Lawrence (Laurie) Alfred J Glyde

Lawrence Alfred J Glyde

Club President from 1976-1983.

L.A.J. Glyde

By Brian Denman

Lawrence Alfred J Glyde was born on 1.10.1905 in Hastings. He was educated at Hastings Grammar School which developed a good chess club. One of the teachers there was George Packer, who was to win the Sussex Championship in 1925. The early 1920s was a good time to be a junior chess player, as the Hastings CC set in motion its Boy’s Congress. The president, Herbert Dobell, was keen on the development of junior chess as was the local chess columnist, Edward Ackroyd.

The Hastings and St Leonards Observer of 7.4.1923 reported on a 20 board simultaneous at the club by the strong German player Jacques Mieses. He did not lose any games, but young Glyde managed to obtain a draw.

Laurie soon graduated from playing for Hastings schoolboys to representing the club at senior level and in 1924 he made his county debut. In 1927 he gained a good win in the McArthur Cup when he defeated E M Jackson in a Hastings v Bexhill match.

He was a local government worker and in the late 1920s he moved away from Hastings.
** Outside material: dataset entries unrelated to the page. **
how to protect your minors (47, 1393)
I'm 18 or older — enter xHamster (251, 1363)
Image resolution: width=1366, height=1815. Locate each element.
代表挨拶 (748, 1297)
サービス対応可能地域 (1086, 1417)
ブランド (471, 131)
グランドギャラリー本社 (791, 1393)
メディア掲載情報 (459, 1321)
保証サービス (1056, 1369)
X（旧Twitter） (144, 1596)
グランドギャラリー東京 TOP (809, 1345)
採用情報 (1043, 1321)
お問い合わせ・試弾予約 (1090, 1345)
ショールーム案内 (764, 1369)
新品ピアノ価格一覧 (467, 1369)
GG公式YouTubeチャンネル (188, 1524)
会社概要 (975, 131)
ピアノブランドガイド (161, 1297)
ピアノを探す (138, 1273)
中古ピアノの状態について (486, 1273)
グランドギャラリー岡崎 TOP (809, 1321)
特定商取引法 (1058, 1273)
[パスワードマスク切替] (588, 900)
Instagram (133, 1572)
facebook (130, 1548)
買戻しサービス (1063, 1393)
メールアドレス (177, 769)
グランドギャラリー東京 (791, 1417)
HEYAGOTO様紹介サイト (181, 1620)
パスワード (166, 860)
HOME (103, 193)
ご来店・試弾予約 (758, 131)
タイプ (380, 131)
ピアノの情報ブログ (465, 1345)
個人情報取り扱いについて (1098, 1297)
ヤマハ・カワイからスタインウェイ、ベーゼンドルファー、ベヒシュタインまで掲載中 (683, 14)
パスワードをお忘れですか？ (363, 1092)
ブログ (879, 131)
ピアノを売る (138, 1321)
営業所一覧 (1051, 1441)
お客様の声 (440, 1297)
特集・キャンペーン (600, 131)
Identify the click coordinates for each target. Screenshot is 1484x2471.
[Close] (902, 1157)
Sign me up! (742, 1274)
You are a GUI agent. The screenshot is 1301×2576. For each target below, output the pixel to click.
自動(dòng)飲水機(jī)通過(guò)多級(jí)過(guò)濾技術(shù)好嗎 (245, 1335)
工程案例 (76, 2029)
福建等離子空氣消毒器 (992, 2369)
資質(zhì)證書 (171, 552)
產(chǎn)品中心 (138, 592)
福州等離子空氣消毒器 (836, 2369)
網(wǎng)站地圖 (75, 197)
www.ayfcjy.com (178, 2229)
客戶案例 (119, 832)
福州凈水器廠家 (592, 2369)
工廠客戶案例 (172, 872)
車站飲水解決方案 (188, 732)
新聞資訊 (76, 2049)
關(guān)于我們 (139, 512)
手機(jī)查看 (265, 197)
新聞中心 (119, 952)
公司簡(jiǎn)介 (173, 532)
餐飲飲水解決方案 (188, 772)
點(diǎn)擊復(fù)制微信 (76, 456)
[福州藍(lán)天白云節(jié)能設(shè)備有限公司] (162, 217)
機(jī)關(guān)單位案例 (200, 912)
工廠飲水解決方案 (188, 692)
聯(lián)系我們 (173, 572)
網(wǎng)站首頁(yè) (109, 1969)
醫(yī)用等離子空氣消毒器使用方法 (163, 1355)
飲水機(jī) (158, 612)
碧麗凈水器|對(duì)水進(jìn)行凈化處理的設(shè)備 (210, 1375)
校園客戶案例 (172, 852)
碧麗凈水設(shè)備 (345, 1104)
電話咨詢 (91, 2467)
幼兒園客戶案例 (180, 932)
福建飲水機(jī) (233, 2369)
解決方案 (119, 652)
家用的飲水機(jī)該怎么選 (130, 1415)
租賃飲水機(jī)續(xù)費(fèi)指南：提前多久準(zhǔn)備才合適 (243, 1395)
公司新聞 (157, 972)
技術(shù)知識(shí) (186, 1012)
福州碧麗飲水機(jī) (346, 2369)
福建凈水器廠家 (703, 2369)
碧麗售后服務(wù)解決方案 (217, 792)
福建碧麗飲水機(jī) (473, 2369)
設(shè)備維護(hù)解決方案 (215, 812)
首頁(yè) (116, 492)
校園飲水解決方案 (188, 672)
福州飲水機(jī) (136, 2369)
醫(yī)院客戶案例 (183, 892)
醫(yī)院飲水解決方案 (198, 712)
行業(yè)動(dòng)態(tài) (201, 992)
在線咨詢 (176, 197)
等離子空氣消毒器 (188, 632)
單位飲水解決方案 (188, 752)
He still had a soft spot, however, for the Hastings CC and he played in a number of Hastings v Brighton matches in the 1930s. In the Hastings and St Leonards Observer of 4.1.1936 it is reported that he was playing for the Hastings branch of the NALGO local authority union in the Pullinger Cup. George Norman was another significant Hastings CC player in the same team.

After the war Laurie helped to build up a strong Ilford CC team and he has been accredited with starting the annual Ilford Congress. Ilford were one of the regular opponents for Hastings and many hard fought games between the two clubs were fought.

After retiring in 1967 he returned to Hastings to live, which was a major boost for the chess club. In 1969 he was elected as congress director and at the end of 1970 he announced that the Hastings Premier event would be extended to include more players. He himself played quite a lot of chess in this period and in 1970 he won the Anslow Cup (N.B. this cup was presented to the club by George Anslow in 1939. You may well know if it still exists).

Early in 1974 Laurie resigned as congress director. An extraordinary meeting of the club was called on 26th January at which it was announced that the finances for the last Congress showed a deficit of about £600 and Jim Slater would in future be reducing his contribution to the event. Bill Dunphy took over as congress director and the club eventually recovered from the crisis.

In 1976 Laurie took over the president’s position from Reg Manfield. This does not seem to have been a bad period for the Congress with sponsors being found. However, it seems that some financial problems were experienced within the club. In order to raise money books in the club’s extensive library were sold as were club memorabilia.

In 1977 Laurie won the club’s lightning competition and thus received the cup that he had donated to the club. He may have been the first winner of the event.

He died suddenly on 14.6.1983 at the age of 77.